Meanwhile, the hydraulic pressure in the hydraulic pressure chamber
for advance timing of the variable valve timing mechanism 13 is
drained from the upper drain port 35d connected to the upper outlet
port 35a through the circumferential groove 3a', the hydraulic
pressure passage for advance timing 3a and the like.
[0045] Next, a rotational angle detecting mechanism for detecting a
rotational angle of the exhaust camshaft 5, with which the valve
driving device of the engine 1 is equipped, will be described.
[0046] As shown in FIGS. 2 and 3, the rotational angle detecting
mechanism 41 comprises a sensor rotor 42, which is attached to the
exhaust camshaft 5 relatively close to the cam cap 3, and a
solenoid-pickup type of rotational angle sensor 43, an detecting
end surface 43a of which is disposed close to a rotational area of
the sensor rotor 42 rotating in an arrow a direction shown in the
drawing. The rotational phase of the exhaust camshaft 5 with
respect to the crankshaft of the engine 1 is determined based on
the rotational angle of the exhaust cam camshaft 5 detected by the
rotational angle sensor 43 and the rotational angle of the
crankshaft detected by an another rotational angle sensor provided
for the crankshaft (not shown in any drawing).
[0047] The sensor rotor 42 is of a substantially disc shape, having
six projections 42a . . . 42a which are formed on its
circumference. Herein, there is provided a substantially 90-degree
phase difference between positions of two sets of projections 42a .
. . 42a. Namely, there are provided one set of projections 42a . .
. 42a comprising one specified projection 42a and two projections
42a, 42a which are located at the opposite side to the specified
projection 42a with respect to the exhaust camshaft 5, and the
other set of projections 42a . . . 42a having substantially the
same number and shape of projections of the above-described one
set, but being located at positions of 90-degree phase advanced or
delayed from positions of the above-described one set.
[0048] Meanwhile, the rotational angle sensor 43 is attached by a
bolt 45 through an attaching member 44 to a portion of an upper
wall of a cylinder head cover 2a covering the cylinder head 2 which
is close to the hydraulic pressure control valve 14, in such a
manner that its detecting end surface 43a faces toward the sensor
rotor 42. The rotational angle sensor 43 is configured so as to
generate pulse detecting signals when the detecting end surface 43a
comes close to the projections 42a . . . 42a of the sensor rotor
42.
[0049] Further, as shown in FIG. 5, the detecting end surface 43a
(illustrated as the one facing toward back in the drawing) of the
rotational angle sensor 43 disposed close to the sensor rotor 42 is
located in a spray area S, shown by two-dotted broken lines, of the
return oil discharged through the drain hole 3e formed at the cam
cap 3, which flows down through the lower drain port 35e of the
hydraulic pressure control valve 14 from the variable valve timing
mechanism 13 (see also FIGS. 2 and 3). Further, the detecting end
surface 43a is located forward in the rotational direction, shown
as the arrow a, of the sensor rotor 42, or the exhaust camshaft 5
(see FIGS. 2 and 3 as well).

● **Exercise data**

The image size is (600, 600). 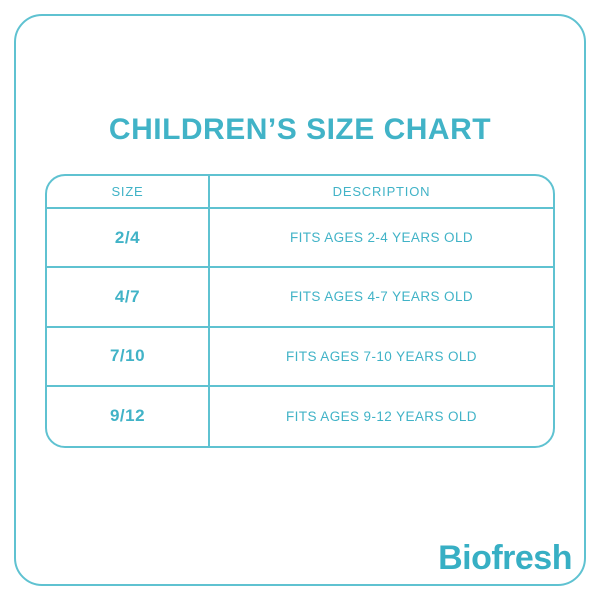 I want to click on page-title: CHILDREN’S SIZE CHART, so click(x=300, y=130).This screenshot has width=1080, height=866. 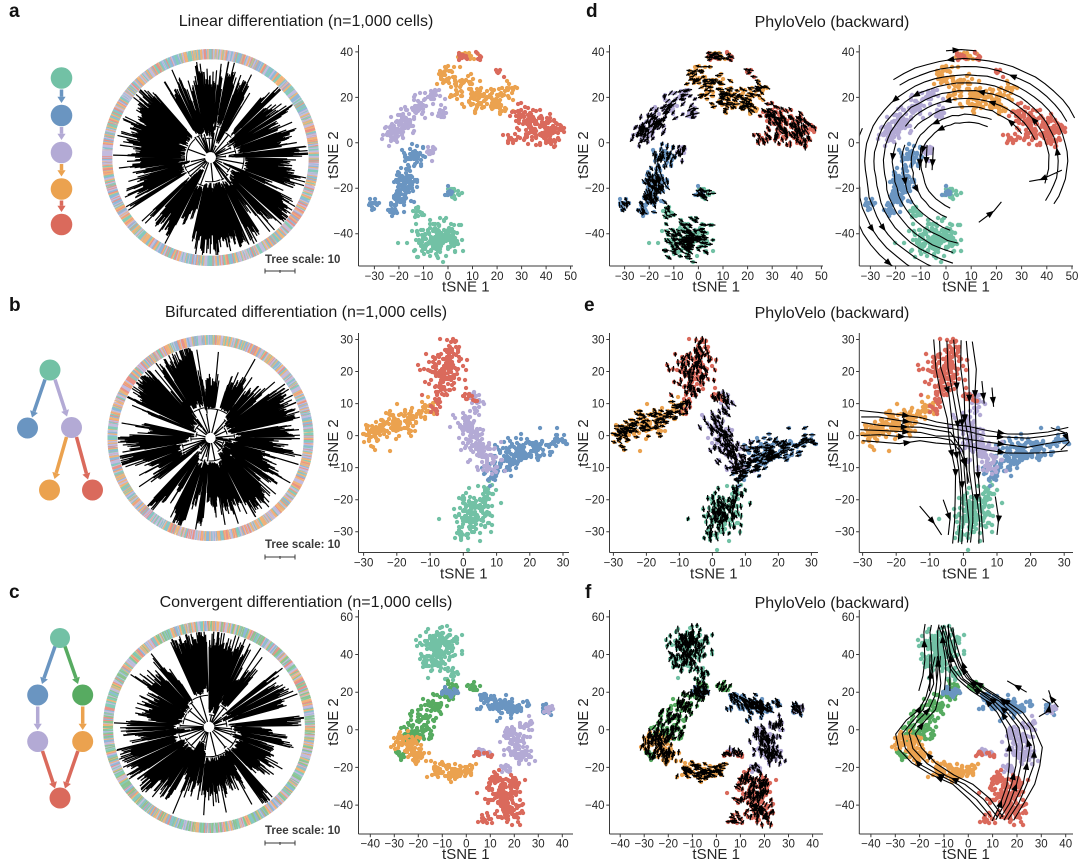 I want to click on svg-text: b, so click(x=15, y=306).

● **Problem to work on**
Reproduce the part of the camshaft angle sensor text above, starting with "[0047] The sensor" and going on through "above-described one set.".

● **Solution for this exercise**
[0047] The sensor rotor 42 is of a substantially disc shape, having
six projections 42a . . . 42a which are formed on its
circumference. Herein, there is provided a substantially 90-degree
phase difference between positions of two sets of projections 42a .
. . 42a. Namely, there are provided one set of projections 42a . .
. 42a comprising one specified projection 42a and two projections
42a, 42a which are located at the opposite side to the specified
projection 42a with respect to the exhaust camshaft 5, and the
other set of projections 42a . . . 42a having substantially the
same number and shape of projections of the above-described one
set, but being located at positions of 90-degree phase advanced or
delayed from positions of the above-described one set.